In describing human evolution, I have generally avoided geological and archeological period terms and instead used a continuous measure of years before the present. When precise dates were needed, I have used BCE (before the common era) and CE (common era). I have also used contemporary geographical names for most ancient places to help readers identify the locations. In keeping with modern terminology, I use hominids to refer to all great apes, including humans, and hominins to refer to the human line, including Homo sapiens and all our immediate ancestors, that separated from the great apes about six million years ago. To assist readers, I have placed the detailed brain information in clearly marked sections for those who wish to skip it, and I have grouped references together at the end of the paragraph.

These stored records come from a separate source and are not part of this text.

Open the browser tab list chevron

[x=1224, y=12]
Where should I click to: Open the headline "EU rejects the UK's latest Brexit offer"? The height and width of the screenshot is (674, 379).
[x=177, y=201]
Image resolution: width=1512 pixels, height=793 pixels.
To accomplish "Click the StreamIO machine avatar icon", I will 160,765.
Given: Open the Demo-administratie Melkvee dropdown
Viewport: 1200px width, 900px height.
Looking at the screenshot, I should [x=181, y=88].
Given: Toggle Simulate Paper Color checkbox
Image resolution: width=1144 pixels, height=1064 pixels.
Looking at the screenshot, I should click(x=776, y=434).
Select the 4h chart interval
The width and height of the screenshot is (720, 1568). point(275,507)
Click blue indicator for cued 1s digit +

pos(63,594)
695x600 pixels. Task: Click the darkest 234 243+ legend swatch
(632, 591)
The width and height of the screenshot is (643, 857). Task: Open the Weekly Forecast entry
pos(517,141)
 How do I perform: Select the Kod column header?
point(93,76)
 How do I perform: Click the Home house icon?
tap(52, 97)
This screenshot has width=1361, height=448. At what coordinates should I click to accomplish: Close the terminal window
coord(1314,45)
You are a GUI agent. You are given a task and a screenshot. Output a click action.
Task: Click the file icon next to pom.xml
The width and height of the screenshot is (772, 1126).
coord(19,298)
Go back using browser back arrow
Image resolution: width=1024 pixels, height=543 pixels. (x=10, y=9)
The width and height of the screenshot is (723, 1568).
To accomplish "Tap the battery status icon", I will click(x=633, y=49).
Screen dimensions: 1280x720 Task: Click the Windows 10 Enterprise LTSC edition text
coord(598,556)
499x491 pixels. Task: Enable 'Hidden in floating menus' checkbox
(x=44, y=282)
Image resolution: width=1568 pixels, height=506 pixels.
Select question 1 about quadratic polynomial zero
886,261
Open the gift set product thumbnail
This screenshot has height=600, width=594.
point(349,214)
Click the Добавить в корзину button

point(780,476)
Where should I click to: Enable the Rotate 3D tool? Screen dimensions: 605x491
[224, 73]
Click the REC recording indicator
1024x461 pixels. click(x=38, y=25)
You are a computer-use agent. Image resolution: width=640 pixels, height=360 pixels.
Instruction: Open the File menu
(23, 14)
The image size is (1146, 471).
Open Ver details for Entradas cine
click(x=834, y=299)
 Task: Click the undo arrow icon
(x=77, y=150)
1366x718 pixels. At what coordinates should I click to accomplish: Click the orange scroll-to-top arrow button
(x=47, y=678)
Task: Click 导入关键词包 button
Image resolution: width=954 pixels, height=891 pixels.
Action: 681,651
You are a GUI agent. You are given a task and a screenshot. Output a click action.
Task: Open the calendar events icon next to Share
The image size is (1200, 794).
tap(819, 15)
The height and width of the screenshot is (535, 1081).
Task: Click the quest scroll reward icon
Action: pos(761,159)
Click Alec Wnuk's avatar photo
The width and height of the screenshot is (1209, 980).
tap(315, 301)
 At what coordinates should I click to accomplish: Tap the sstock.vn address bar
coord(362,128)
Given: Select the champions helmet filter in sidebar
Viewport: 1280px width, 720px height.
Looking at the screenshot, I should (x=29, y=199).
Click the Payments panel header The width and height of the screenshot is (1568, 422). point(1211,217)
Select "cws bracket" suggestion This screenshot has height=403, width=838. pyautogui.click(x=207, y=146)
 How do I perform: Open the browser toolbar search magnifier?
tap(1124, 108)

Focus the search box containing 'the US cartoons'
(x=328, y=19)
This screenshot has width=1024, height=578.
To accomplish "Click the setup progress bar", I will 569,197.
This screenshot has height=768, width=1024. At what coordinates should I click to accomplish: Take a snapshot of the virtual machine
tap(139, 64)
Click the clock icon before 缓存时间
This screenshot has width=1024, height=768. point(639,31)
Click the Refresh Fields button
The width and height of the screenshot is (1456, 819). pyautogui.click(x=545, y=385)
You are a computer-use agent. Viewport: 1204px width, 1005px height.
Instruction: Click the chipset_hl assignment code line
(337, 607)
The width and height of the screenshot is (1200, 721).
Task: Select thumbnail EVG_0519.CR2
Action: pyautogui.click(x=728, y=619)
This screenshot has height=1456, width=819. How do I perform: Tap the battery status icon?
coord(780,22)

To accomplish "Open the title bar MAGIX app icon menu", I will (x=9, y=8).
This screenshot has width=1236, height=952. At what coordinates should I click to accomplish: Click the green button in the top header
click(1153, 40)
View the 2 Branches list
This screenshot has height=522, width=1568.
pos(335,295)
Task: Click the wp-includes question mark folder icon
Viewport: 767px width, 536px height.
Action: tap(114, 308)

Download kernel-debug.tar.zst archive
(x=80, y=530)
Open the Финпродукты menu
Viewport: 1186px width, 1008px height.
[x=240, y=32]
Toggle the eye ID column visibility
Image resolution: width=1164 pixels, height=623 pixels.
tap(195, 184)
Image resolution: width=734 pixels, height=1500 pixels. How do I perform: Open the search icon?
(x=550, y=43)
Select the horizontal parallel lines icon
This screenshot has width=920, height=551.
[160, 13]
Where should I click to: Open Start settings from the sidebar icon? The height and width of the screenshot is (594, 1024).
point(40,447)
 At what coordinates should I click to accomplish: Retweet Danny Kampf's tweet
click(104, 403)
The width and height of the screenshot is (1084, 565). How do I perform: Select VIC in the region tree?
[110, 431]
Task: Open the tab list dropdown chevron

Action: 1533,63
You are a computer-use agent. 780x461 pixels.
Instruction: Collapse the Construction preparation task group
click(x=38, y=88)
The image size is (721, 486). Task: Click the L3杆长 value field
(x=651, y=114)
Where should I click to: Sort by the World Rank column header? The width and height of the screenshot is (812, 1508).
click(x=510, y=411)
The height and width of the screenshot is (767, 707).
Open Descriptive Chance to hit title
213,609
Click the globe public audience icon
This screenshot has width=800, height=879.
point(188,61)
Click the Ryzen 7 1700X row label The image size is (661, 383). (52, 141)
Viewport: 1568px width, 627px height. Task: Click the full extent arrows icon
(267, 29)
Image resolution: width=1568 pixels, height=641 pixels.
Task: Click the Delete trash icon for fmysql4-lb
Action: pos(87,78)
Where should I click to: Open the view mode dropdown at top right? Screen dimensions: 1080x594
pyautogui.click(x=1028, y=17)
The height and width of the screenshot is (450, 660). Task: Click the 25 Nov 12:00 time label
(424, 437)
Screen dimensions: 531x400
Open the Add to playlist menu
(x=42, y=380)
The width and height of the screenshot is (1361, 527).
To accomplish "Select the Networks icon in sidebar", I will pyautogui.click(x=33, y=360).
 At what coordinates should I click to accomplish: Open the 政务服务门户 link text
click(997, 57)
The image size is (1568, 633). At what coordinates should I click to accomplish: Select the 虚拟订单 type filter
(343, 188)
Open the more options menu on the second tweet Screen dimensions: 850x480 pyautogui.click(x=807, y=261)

The terms gods and religion are both problematic, because they have been used so variably by different scholars. Some have argued that anything that has supernatural powers is a god, including ancestor, animal, and nature spirits. I am using gods in a more restricted sense to indicate male or female divine beings who are immortal and who have some special powers over human lives and nature. Even this definition covers a wide range of gods with varying degrees of omniscience, omnipotence, and omnipresence, who may or may not have created the earth and humans, and who may or may not be concerned with human events. Gods who are completely divorced from all human events are sometimes referred to as high gods . When God is capitalized, it refers to the monotheistic deity of Judaism, Christianity, and Islam. Religion is also a very broad and imprecise term used to refer to everything from a feeling of spirituality to a set of beliefs and rituals. This book will not attempt to provide a precise definition of religion but rather demonstrate how the emergence of gods led to the development of religion in its many manifestations. When I use the term, I am using it to refer to the feelings, acts, and experiences of individual men in relation to whatever they may consider the divine, with divine meaning godlike, as defined by William James.